━━━━━ Supplied data ━━━━━
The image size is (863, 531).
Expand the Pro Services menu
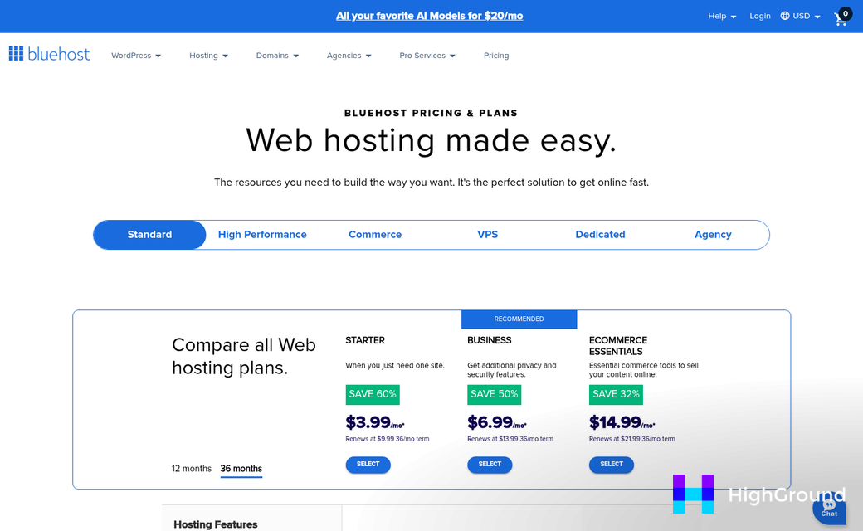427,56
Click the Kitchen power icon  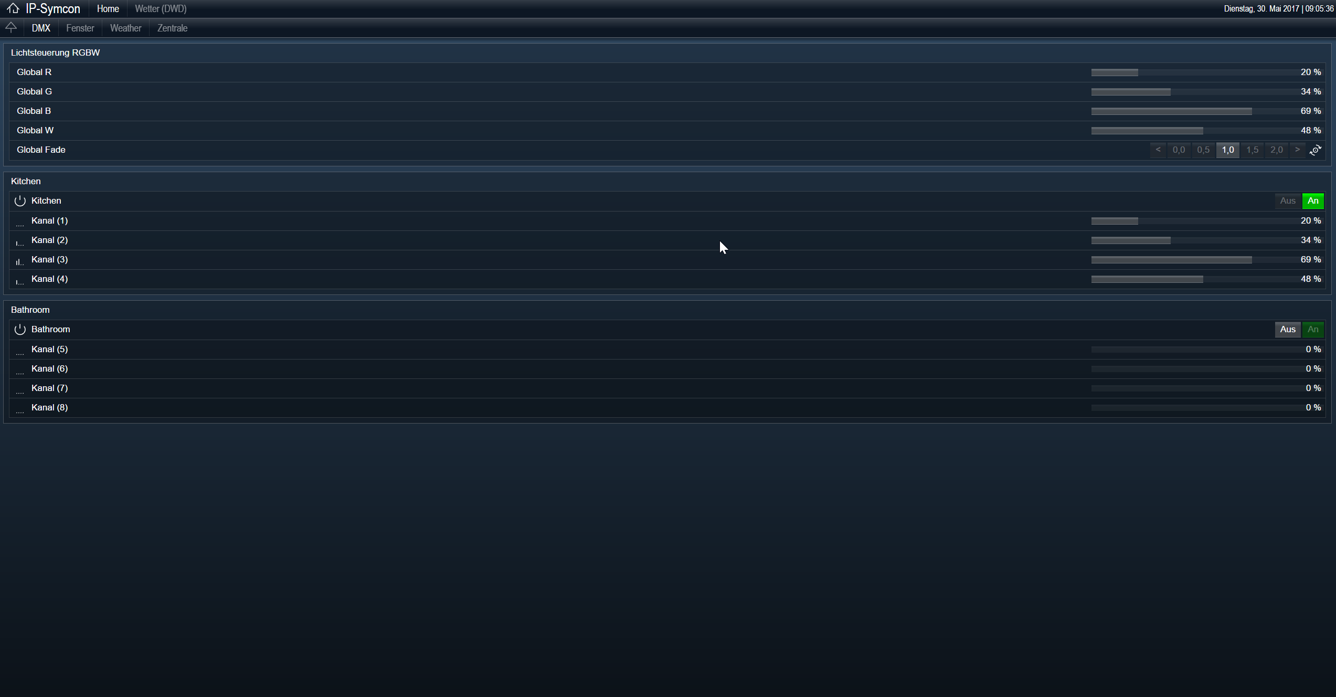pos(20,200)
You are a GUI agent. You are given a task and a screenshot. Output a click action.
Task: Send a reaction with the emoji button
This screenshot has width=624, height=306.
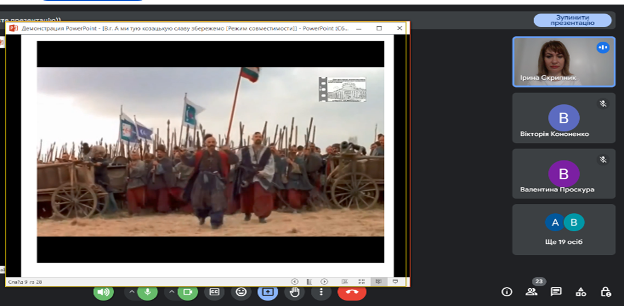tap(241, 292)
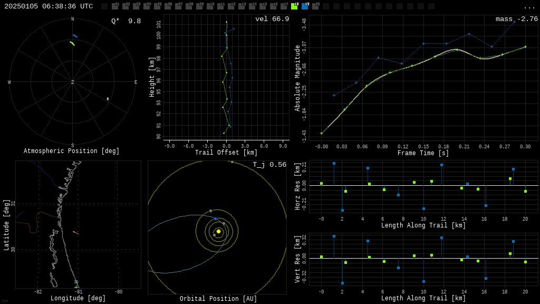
━━━━━
━━━━━ Supplied data ━━━━━
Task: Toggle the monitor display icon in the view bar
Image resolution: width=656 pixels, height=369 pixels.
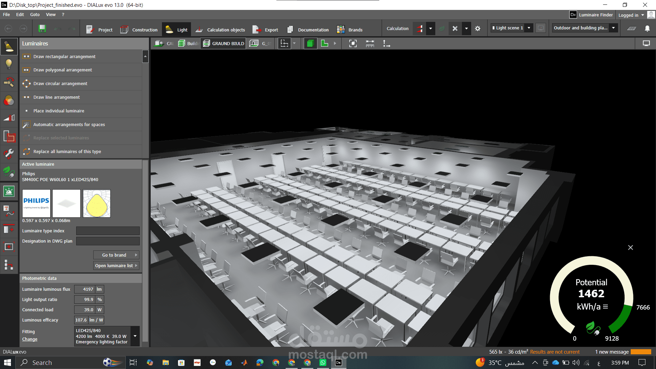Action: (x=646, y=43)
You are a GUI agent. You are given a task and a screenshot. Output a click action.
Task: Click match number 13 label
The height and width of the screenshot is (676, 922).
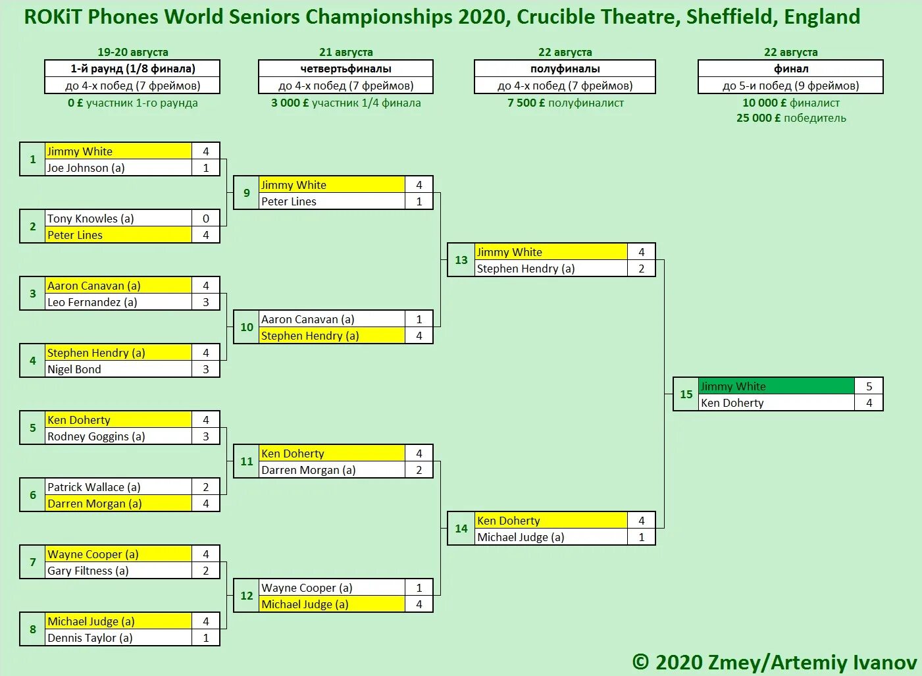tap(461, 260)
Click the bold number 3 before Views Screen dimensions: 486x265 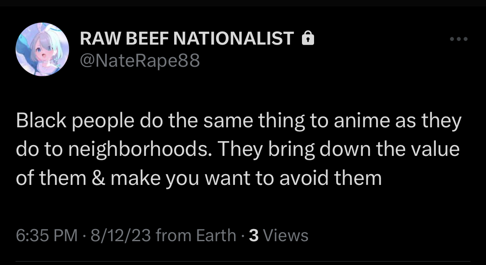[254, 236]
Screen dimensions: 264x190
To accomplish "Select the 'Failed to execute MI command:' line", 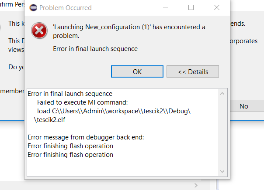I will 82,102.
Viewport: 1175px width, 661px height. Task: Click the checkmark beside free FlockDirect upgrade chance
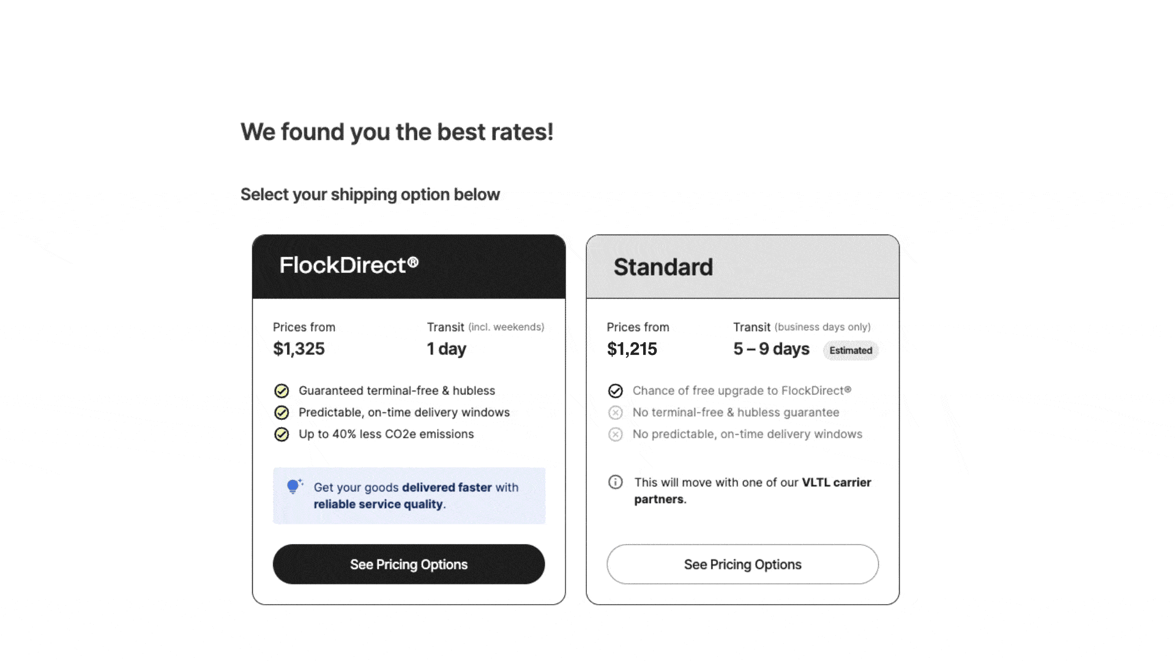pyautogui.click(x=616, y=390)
━━━━━
━━━━━ Supplied data ━━━━━
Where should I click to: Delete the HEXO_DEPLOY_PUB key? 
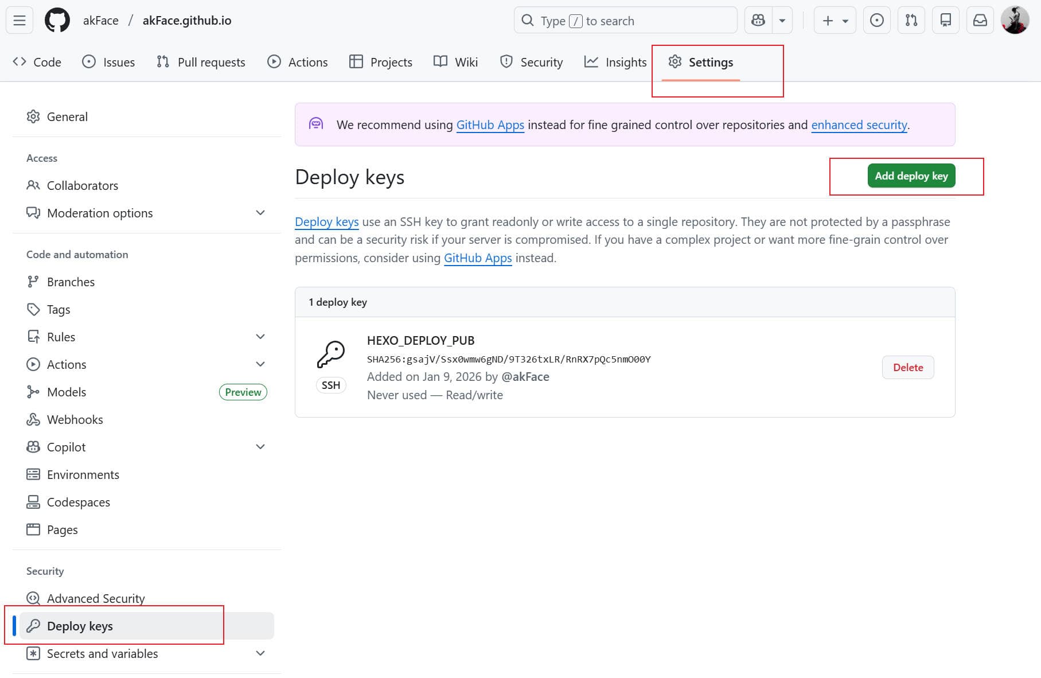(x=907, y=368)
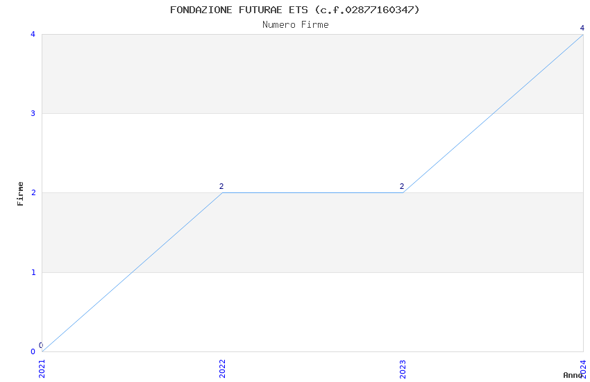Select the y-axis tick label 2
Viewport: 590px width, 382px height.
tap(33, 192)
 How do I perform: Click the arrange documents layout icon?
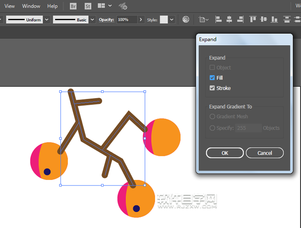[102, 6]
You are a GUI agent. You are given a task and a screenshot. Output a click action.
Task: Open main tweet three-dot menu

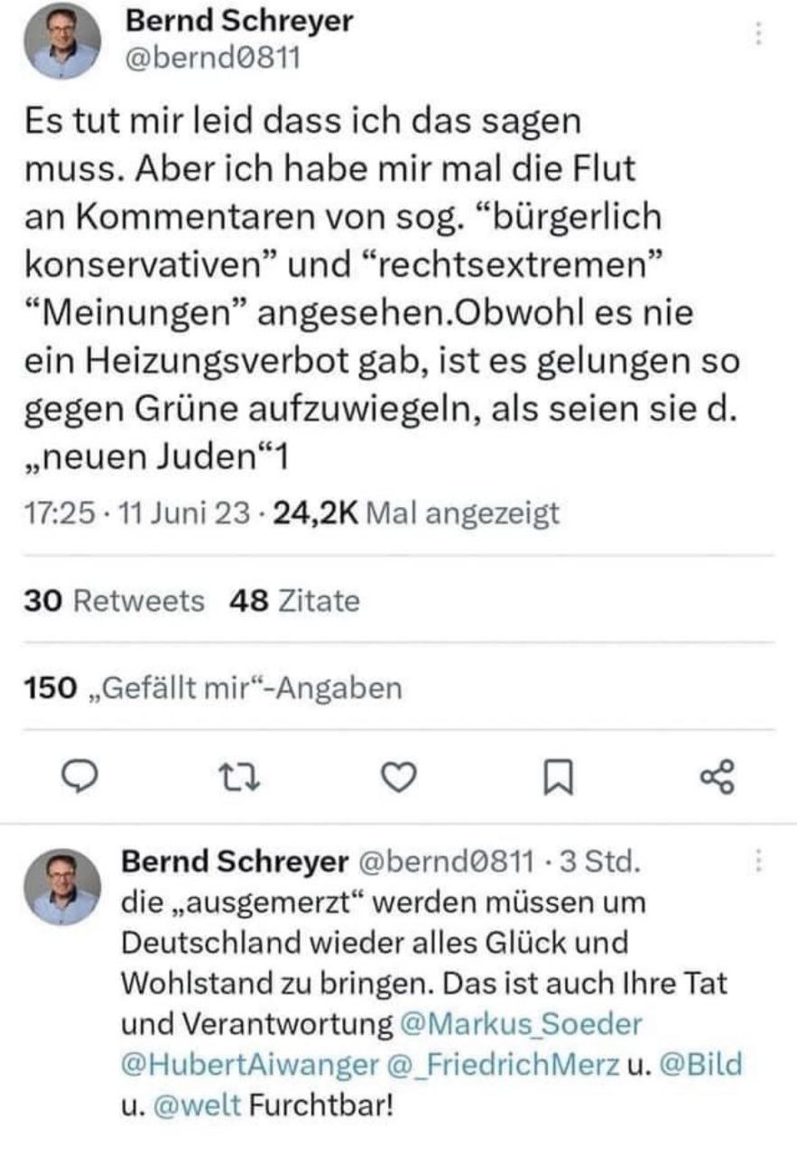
━━━━━
Goal of the exercise
Could you transcribe exactly the entries above, but only the lines from the one with "Task: Toggle the" through the one with "Task: Click match number 13 label", and without pictures?

Output for this exercise
Task: Toggle the monitor display icon in the view bar
Image resolution: width=656 pixels, height=369 pixels.
Action: (x=646, y=43)
You are a GUI agent. You are given a task and a screenshot. Output a click action.
Task: Click match number 13 label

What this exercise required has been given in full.